**WHAT YOU HAVE TO DO**
Using the data below, repeat all of it precisely.

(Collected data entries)
********************
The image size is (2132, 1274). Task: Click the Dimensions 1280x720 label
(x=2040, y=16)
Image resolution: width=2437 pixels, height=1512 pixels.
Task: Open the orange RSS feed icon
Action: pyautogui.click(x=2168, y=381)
********************
**EXERCISE SOLUTION**
The image size is (2132, 1274). Task: Click the Dimensions 1280x720 label
(x=2040, y=16)
Image resolution: width=2437 pixels, height=1512 pixels.
Task: Open the orange RSS feed icon
Action: pyautogui.click(x=2168, y=381)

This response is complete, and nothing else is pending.